▶ **Bloque de texto**
☆ ☆ ☆
DIARIO DE UN ESCRITOR
En el agua, 12 de mayo de 2013
Piso
Alaska cincuenta y cinco años después, cumpliendo un viejo sueño infantil. Así
es que me emociono, aunque ya estaba emocionado ayer y anteayer, cuando cruzaba
Canadá. La primera parada en La Nueva Frontera la hacemos bajo una lluvia
intensa. Lluvia acompañada de niebla. Lluvia y niebla acompañadas de frío. No
es una bienvenida muy cálida, pero es que Alaska, por definición, no tiene
porqué ser acogedora.
☆ ☆ ☆
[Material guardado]
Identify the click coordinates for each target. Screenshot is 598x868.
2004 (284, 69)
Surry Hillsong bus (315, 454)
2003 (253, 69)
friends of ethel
☆ ☆ ☆
▶ **Objetivo del ejercicio**
Prosigue el diario sobre la llegada a Alaska a partir de su última frase.

▶ **Resultado del ejercicio**
Llegamos
a Ketchitkan a las 7 de la mañana y tenemos dos horas de parada. No hemos visto
descender a Randall con su caravana ni nos hemos despedido de él, así es que
ése es un personaje al que le perdemos la pista definitivamente. En la
carretera, saliendo de la estación marítima, hay un Best Western que yo he
visto cuando se aproximaba a puerto el barco, y dentro del Best Western una
cafetería que ya tiene clientela a las siete de la mañana. La chica que nos
trae los vasos de agua con hielo es esquimal. Tiene la cara redonda, el cabello
muy negro y los ojos rasgados. Me recuerda mucho a María de Madeiros. Puede ser
su clon en Alaska. La camarera que nos toma nota es muy delgada, con aspecto
latino, hiperactiva y muy simpática. Es difícil ver caras hoscas en Alaska y en
los 48 de abajo, como llama el estado 49, el del norte, a los demás del país.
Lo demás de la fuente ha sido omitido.